It's been four decades since the dawning of the Age of Aquarius, but aging baby boomers haven't stopped turning on. The federal government's National Survey on Drug Use and Health, released earlier this month, finds that as boomers move into their 50s in large numbers, drug use among older adults in the United States has hit its highest point ever.
In the government's latest report, reflecting drug use in 2007, 1 in 20 Americans ages 50 to 59 told researchers they had taken illicit drugs in the past month.
More than half of these older users still like their street drugs, including marijuana and cocaine. But as they contend with the aches and pains of aging, boomer drug users are adding prescription drug use to their mix of vices, according to the report from the Substance Abuse and Mental Health Services Administration.
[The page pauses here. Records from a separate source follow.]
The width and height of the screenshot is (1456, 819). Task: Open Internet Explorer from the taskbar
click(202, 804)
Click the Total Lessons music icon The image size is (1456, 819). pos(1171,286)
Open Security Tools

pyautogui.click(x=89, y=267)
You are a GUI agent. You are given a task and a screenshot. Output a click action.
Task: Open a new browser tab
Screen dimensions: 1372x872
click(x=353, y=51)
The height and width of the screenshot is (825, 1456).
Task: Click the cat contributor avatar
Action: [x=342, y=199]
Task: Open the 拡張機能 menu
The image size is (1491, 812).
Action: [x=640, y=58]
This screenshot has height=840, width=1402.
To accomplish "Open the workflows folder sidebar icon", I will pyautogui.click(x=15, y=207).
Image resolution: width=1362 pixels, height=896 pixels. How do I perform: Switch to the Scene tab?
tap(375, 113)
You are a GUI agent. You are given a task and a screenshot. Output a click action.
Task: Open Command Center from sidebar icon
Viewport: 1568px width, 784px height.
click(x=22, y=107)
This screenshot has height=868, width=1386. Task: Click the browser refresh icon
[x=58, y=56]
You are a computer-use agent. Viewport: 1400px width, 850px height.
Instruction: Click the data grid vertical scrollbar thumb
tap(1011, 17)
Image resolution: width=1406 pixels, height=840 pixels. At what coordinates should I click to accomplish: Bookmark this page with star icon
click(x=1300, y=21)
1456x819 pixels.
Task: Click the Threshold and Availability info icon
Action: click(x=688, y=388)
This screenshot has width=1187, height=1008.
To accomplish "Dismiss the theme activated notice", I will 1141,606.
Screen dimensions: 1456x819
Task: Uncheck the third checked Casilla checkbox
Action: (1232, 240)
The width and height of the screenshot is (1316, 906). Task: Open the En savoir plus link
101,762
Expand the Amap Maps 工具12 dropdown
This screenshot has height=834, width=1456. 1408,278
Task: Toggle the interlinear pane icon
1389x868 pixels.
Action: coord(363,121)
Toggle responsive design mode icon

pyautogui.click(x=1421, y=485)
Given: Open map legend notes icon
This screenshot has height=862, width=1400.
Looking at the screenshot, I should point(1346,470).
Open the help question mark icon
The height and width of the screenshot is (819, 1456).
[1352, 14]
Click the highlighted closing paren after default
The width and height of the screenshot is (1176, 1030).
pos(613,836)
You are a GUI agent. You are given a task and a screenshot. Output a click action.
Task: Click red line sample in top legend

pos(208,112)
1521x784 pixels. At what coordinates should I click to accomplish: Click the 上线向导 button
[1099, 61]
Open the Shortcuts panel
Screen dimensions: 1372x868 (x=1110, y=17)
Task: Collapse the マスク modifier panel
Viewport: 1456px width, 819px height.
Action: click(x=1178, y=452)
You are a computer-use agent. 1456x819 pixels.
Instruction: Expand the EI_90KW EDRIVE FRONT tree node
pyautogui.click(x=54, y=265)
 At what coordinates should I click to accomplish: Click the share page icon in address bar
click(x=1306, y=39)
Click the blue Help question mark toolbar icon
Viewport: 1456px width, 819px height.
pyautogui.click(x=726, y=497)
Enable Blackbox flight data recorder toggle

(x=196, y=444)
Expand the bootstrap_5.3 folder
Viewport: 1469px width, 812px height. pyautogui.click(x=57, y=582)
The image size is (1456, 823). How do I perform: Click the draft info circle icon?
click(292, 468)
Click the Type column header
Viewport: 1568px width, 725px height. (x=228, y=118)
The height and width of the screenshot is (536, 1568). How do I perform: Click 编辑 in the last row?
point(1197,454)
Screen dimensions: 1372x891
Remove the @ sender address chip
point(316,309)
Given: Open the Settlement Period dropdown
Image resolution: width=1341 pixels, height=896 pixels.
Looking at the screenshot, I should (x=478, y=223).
A new generation of drug users, by contrast, isn't waiting to reach middle-age to add prescription drugs to its portfolio of abuse, the report says. Among teens and young adults ages 12 to 25, one-third of those who use illicit drugs say they recently have abused prescription drugs - including painkillers, tranquilizers and stimulants. Among kids ages 12 to 17, 3.3 percent had abused prescription psychotherapeutic drugs in the past month. Among 17- to 25-year-olds, 6 percent had abused prescription drugs in the past month.
Those generational trends are driving a significant change on the landscape of U.S. drug abuse. After years of declining American use of street drugs - cocaine, hallucinogens and marijuana - prescription medications have begun moving front and center as the nation's drug of choice.
The result, according to the latest federal drug-use survey: Last year, Americans who began abusing prescription drugs outnumbered those who took up smoking marijuana - traditionally the nation's "gateway drug."
Dr. Nora Volkow, director of the National Institute on Drug Abuse at the National Institutes of Health, says the report underscores a "paradigm shift" in drug abuse and in its likely treatment. Though addiction to prescription drugs is not new, the current generation of teens and young adults has grown up around unprecedented use of prescription drugs, Volkow says, and is inclined to view them as safe simply because they are prescribed by doctors.
"That comfort level," Volkow says, "facilitates the abuse" of these medications. Add to that the high from such drugs as narcotic pain relievers, she says, and young users are at high risk of becoming addicted.